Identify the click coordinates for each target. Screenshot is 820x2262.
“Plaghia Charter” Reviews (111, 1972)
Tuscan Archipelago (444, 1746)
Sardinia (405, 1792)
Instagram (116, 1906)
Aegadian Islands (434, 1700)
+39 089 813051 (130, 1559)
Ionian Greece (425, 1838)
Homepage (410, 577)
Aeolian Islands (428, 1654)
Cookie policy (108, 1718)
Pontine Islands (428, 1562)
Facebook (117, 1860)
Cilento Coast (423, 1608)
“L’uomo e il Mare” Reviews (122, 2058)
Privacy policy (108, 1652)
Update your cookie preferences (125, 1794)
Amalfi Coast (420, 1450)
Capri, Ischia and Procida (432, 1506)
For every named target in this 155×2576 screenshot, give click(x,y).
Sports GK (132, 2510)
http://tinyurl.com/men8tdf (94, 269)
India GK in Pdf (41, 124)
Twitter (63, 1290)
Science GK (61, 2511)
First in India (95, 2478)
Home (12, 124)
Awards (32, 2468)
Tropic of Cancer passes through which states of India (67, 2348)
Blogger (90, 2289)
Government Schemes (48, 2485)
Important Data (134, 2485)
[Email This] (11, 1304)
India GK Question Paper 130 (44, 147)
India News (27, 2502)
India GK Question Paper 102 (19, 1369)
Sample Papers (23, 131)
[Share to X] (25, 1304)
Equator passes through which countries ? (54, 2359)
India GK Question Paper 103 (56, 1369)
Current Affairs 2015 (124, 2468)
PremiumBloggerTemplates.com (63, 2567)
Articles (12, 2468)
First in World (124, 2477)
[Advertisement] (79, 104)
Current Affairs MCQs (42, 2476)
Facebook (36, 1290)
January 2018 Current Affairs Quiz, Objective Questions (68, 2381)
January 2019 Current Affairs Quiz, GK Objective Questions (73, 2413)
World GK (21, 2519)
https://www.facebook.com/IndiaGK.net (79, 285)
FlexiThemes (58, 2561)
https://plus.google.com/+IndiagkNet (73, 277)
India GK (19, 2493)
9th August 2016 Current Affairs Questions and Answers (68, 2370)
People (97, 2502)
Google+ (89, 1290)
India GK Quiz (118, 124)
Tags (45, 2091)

* REQUIREMENT
Filter the entries above and return only the lines holding "Questions".

* SOLUTION FOR THIS EXERCISE
January 2018 Current Affairs Quiz, Objective Questions (68, 2381)
January 2019 Current Affairs Quiz, GK Objective Questions (73, 2413)
9th August 2016 Current Affairs Questions and Answers (68, 2370)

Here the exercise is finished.